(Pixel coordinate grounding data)
+ + +

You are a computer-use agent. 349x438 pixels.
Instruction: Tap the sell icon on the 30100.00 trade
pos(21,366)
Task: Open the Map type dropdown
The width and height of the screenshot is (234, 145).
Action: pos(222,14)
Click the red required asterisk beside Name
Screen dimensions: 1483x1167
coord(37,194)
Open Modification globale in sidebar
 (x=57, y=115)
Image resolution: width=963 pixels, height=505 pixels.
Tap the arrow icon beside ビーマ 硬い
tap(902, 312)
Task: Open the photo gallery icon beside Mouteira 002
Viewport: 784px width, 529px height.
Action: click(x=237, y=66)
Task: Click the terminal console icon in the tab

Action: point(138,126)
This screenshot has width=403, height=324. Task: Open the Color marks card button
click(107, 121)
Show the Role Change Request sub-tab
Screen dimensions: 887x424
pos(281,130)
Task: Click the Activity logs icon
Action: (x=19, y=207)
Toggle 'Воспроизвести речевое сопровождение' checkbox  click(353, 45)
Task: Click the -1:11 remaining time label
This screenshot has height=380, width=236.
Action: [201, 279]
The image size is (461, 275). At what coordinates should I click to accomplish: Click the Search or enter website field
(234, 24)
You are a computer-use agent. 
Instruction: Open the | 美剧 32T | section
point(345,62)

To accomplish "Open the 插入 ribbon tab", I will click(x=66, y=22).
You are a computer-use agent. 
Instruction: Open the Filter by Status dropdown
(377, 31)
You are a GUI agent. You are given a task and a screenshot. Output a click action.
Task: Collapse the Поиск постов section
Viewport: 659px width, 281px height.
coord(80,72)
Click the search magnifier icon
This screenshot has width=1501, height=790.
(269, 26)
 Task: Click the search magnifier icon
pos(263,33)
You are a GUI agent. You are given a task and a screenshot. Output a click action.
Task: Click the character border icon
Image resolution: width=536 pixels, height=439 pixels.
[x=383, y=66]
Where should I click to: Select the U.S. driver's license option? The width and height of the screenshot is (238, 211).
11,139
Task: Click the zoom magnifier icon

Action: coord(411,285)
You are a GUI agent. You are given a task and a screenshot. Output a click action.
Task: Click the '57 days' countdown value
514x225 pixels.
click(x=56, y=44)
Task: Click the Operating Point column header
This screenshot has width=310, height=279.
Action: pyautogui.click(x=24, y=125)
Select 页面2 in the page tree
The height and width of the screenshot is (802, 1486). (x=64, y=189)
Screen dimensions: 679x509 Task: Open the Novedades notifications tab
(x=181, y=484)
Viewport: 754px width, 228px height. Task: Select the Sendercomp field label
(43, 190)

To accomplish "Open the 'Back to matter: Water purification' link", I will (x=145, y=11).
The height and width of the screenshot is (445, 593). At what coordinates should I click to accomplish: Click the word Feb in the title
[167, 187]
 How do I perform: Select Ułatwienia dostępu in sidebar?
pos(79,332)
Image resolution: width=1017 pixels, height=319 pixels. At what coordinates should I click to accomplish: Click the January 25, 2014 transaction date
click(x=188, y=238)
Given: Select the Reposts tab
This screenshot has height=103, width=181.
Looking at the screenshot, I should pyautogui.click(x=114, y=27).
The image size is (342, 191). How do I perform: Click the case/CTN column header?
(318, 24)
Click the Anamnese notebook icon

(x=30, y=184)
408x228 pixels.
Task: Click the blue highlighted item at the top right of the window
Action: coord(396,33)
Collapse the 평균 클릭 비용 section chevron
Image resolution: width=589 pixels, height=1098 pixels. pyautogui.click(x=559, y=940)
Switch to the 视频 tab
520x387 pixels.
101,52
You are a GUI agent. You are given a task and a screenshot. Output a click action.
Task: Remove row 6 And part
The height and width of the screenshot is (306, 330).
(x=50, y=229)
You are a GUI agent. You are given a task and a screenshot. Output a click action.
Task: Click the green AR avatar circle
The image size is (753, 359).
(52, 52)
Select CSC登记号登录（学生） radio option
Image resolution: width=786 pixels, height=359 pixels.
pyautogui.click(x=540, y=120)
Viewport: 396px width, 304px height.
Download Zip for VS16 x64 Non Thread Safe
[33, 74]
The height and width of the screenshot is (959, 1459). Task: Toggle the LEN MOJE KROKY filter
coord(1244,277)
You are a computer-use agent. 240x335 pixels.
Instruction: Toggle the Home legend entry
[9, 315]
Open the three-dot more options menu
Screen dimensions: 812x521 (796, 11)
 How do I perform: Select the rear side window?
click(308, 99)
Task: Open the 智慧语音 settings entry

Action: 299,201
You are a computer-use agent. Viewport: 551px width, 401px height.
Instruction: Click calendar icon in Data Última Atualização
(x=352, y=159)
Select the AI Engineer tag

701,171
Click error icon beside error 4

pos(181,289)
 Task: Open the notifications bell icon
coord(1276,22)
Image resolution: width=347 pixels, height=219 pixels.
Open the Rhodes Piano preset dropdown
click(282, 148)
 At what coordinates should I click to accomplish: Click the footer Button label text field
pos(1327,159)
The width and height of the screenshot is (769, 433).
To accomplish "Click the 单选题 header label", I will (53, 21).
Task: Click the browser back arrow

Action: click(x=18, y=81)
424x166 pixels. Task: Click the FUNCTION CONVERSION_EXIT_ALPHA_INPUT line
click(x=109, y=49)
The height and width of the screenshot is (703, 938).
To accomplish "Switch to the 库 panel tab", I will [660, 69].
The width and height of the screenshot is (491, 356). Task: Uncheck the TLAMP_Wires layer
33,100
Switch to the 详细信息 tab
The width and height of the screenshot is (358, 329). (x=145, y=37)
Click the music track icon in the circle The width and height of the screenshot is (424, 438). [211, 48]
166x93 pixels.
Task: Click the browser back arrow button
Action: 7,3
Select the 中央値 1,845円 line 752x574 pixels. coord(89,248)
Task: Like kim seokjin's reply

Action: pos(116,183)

+ + +

| Problem to work on |
I would like you to output every record exactly as written.

| Solved problem |
You are a computer-use agent. 349x438 pixels.
Instruction: Tap the sell icon on the 30100.00 trade
pos(21,366)
Task: Open the Map type dropdown
The width and height of the screenshot is (234, 145).
Action: pos(222,14)
Click the red required asterisk beside Name
Screen dimensions: 1483x1167
coord(37,194)
Open Modification globale in sidebar
 (x=57, y=115)
Image resolution: width=963 pixels, height=505 pixels.
Tap the arrow icon beside ビーマ 硬い
tap(902, 312)
Task: Open the photo gallery icon beside Mouteira 002
Viewport: 784px width, 529px height.
Action: click(x=237, y=66)
Task: Click the terminal console icon in the tab

Action: point(138,126)
This screenshot has width=403, height=324. Task: Open the Color marks card button
click(107, 121)
Show the Role Change Request sub-tab
Screen dimensions: 887x424
pos(281,130)
Task: Click the Activity logs icon
Action: (x=19, y=207)
Toggle 'Воспроизвести речевое сопровождение' checkbox  click(353, 45)
Task: Click the -1:11 remaining time label
This screenshot has height=380, width=236.
Action: [201, 279]
The image size is (461, 275). At what coordinates should I click to accomplish: Click the Search or enter website field
(234, 24)
You are a computer-use agent. 
Instruction: Open the | 美剧 32T | section
point(345,62)

To accomplish "Open the 插入 ribbon tab", I will click(x=66, y=22).
You are a computer-use agent. 
Instruction: Open the Filter by Status dropdown
(377, 31)
You are a GUI agent. You are given a task and a screenshot. Output a click action.
Task: Collapse the Поиск постов section
Viewport: 659px width, 281px height.
coord(80,72)
Click the search magnifier icon
This screenshot has width=1501, height=790.
(269, 26)
 Task: Click the search magnifier icon
pos(263,33)
You are a GUI agent. You are given a task and a screenshot. Output a click action.
Task: Click the character border icon
Image resolution: width=536 pixels, height=439 pixels.
[x=383, y=66]
Where should I click to: Select the U.S. driver's license option? The width and height of the screenshot is (238, 211).
11,139
Task: Click the zoom magnifier icon

Action: coord(411,285)
You are a GUI agent. You are given a task and a screenshot. Output a click action.
Task: Click the '57 days' countdown value
514x225 pixels.
click(x=56, y=44)
Task: Click the Operating Point column header
This screenshot has width=310, height=279.
Action: pyautogui.click(x=24, y=125)
Select 页面2 in the page tree
The height and width of the screenshot is (802, 1486). (x=64, y=189)
Screen dimensions: 679x509 Task: Open the Novedades notifications tab
(x=181, y=484)
Viewport: 754px width, 228px height. Task: Select the Sendercomp field label
(43, 190)

To accomplish "Open the 'Back to matter: Water purification' link", I will (x=145, y=11).
The height and width of the screenshot is (445, 593). At what coordinates should I click to accomplish: Click the word Feb in the title
[167, 187]
 How do I perform: Select Ułatwienia dostępu in sidebar?
pos(79,332)
Image resolution: width=1017 pixels, height=319 pixels. At what coordinates should I click to accomplish: Click the January 25, 2014 transaction date
click(x=188, y=238)
Given: Select the Reposts tab
This screenshot has height=103, width=181.
Looking at the screenshot, I should pyautogui.click(x=114, y=27).
The image size is (342, 191). How do I perform: Click the case/CTN column header?
(318, 24)
Click the Anamnese notebook icon

(x=30, y=184)
408x228 pixels.
Task: Click the blue highlighted item at the top right of the window
Action: coord(396,33)
Collapse the 평균 클릭 비용 section chevron
Image resolution: width=589 pixels, height=1098 pixels. pyautogui.click(x=559, y=940)
Switch to the 视频 tab
520x387 pixels.
101,52
You are a GUI agent. You are given a task and a screenshot. Output a click action.
Task: Remove row 6 And part
The height and width of the screenshot is (306, 330).
(x=50, y=229)
You are a GUI agent. You are given a task and a screenshot. Output a click action.
Task: Click the green AR avatar circle
The image size is (753, 359).
(52, 52)
Select CSC登记号登录（学生） radio option
Image resolution: width=786 pixels, height=359 pixels.
pyautogui.click(x=540, y=120)
Viewport: 396px width, 304px height.
Download Zip for VS16 x64 Non Thread Safe
[33, 74]
The height and width of the screenshot is (959, 1459). Task: Toggle the LEN MOJE KROKY filter
coord(1244,277)
You are a computer-use agent. 240x335 pixels.
Instruction: Toggle the Home legend entry
[9, 315]
Open the three-dot more options menu
Screen dimensions: 812x521 (796, 11)
 How do I perform: Select the rear side window?
click(308, 99)
Task: Open the 智慧语音 settings entry

Action: 299,201
You are a computer-use agent. Viewport: 551px width, 401px height.
Instruction: Click calendar icon in Data Última Atualização
(x=352, y=159)
Select the AI Engineer tag

701,171
Click error icon beside error 4

pos(181,289)
 Task: Open the notifications bell icon
coord(1276,22)
Image resolution: width=347 pixels, height=219 pixels.
Open the Rhodes Piano preset dropdown
click(282, 148)
 At what coordinates should I click to accomplish: Click the footer Button label text field
pos(1327,159)
The width and height of the screenshot is (769, 433).
To accomplish "Click the 单选题 header label", I will (53, 21).
Task: Click the browser back arrow

Action: click(x=18, y=81)
424x166 pixels. Task: Click the FUNCTION CONVERSION_EXIT_ALPHA_INPUT line
click(x=109, y=49)
The height and width of the screenshot is (703, 938).
To accomplish "Switch to the 库 panel tab", I will [660, 69].
The width and height of the screenshot is (491, 356). Task: Uncheck the TLAMP_Wires layer
33,100
Switch to the 详细信息 tab
The width and height of the screenshot is (358, 329). (x=145, y=37)
Click the music track icon in the circle The width and height of the screenshot is (424, 438). [211, 48]
166x93 pixels.
Task: Click the browser back arrow button
Action: 7,3
Select the 中央値 1,845円 line 752x574 pixels. coord(89,248)
Task: Like kim seokjin's reply

Action: pos(116,183)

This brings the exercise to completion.